# Black Fly Challenge - June 11, 2011



## mattchuck2 (Jun 15, 2011)

Rode the Black Fly challenge last Saturday.  Conditions were Brutal.  Even the fastest times were abut 25 minutes longer than the usual times.  With tired legs, mental exhaustion, and a sandy crotch, I finished the 40 miles in 3:19:57.  Some pics:

















Full Report Here


----------



## deadheadskier (Jun 15, 2011)

That does sound brutal.  What was the prize for first place?


----------



## mattchuck2 (Jun 15, 2011)

deadheadskier said:


> That does sound brutal.  What was the prize for first place?



Money for Experts ($90 1st, $70 2nd, $50 3rd), Prizes for Sport-Beginner (Box o' stuff to pick from).

**Written instruction A**
Decide whether each statement agrees with the Black Fly Challenge thread, answering yes or no and quoting the words of the thread that decide it. (i) The rider finished the 40 miles in 3:19:57. (ii) The fastest times that day were about 25 minutes shorter than usual. (iii) First place in the Sport-Beginner class won cash.
**Written instruction B**
Extend the Black Fly Challenge thread by writing what could come after its final reply.

**Data segment**

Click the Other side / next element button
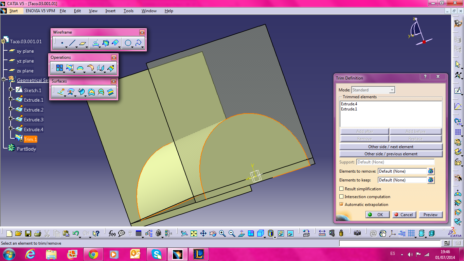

**Task response A**
(i) Yes: "I finished the 40 miles in 3:19:57."
(ii) No: "25 minutes longer than the usual times."
(iii) No: "Prizes for Sport-Beginner (Box o' stuff to pick from)."

**Task response B**
----------



## bvibert (Jun 16, 2011)

Sounds like one heck of a ride!  Congrats on doing so well!

Thanks for posting the report and pictures.


----------



## BackLoafRiver (Jun 16, 2011)

Thanks for posting a link to the full report. Man, sounds like a rough ride.  That dirt road looks like miles of misery.

Glad you made it through. Over 3k of vert? Pretty sweet.  Congrats.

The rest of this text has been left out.